An End
In the last few days of lingering summer heat I finally completed my first journal. Around fifty entries over a hundred pages took just over four years to fill. I had expected to be on my third or fourth by now, but I've never been great at judging distances. Measurements of time or space or even the emotional distance between me and my friends all seem fuzzy to me; it all exists within the tiny distance between my ears. Maybe twenty centimeters?
Time is perhaps the most difficult to judge. I'm 25 now. I started my journal at 21. Four years is not an adequate description of the distance between the present and the time when I started my journal. It says very little to me about the connections between one period of time and another. I have always been 25, and I have always been dreading the steady passage of time.
Early last year, my two beloved roommates informed me that, in a month, they would be moving away to different places. In my mind, I was supposed to live in that home — or at least with those two people — for much longer. Upon hearing the news of our impending disbandment, I disappeared. I interacted very little with anything in the last month of living with my former roommates; I only went to work and when I got home I mostly stayed in my room while distracting myself. I did not look for new places to live or try to cherish the last few precious weeks of living with my chosen family. I had ceased to exist. The time came for them to leave and I have not seen or heard from them since.
In early August, I moved in to a tiny room in a house full of strangers.

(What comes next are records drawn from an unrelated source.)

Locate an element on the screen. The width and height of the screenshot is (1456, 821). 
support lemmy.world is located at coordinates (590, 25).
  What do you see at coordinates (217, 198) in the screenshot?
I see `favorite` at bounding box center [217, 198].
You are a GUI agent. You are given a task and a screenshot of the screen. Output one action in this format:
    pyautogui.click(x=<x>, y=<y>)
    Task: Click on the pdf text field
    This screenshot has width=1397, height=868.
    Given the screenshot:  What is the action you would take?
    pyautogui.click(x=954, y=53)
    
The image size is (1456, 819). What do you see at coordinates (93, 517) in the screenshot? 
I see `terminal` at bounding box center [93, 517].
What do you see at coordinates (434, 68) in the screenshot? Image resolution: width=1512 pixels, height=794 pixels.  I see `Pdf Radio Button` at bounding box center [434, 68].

I had only meant to take around two months at the most to find a place to live, but my partners graciously allowed me to live at their home for over four. There is only one short journal entry within those four months when I lived in a different country and with new people, and the single entry was about my two former roommates.
A week ago, in mid September, I suddenly reappeared back in my city with a completed journal and living in a tiny room in an old part of town. I reappeared with aspirations and some plans for the future. I want to start writing more. I have always wanted to. There are so many things to start doing. First, I should buy a new journal.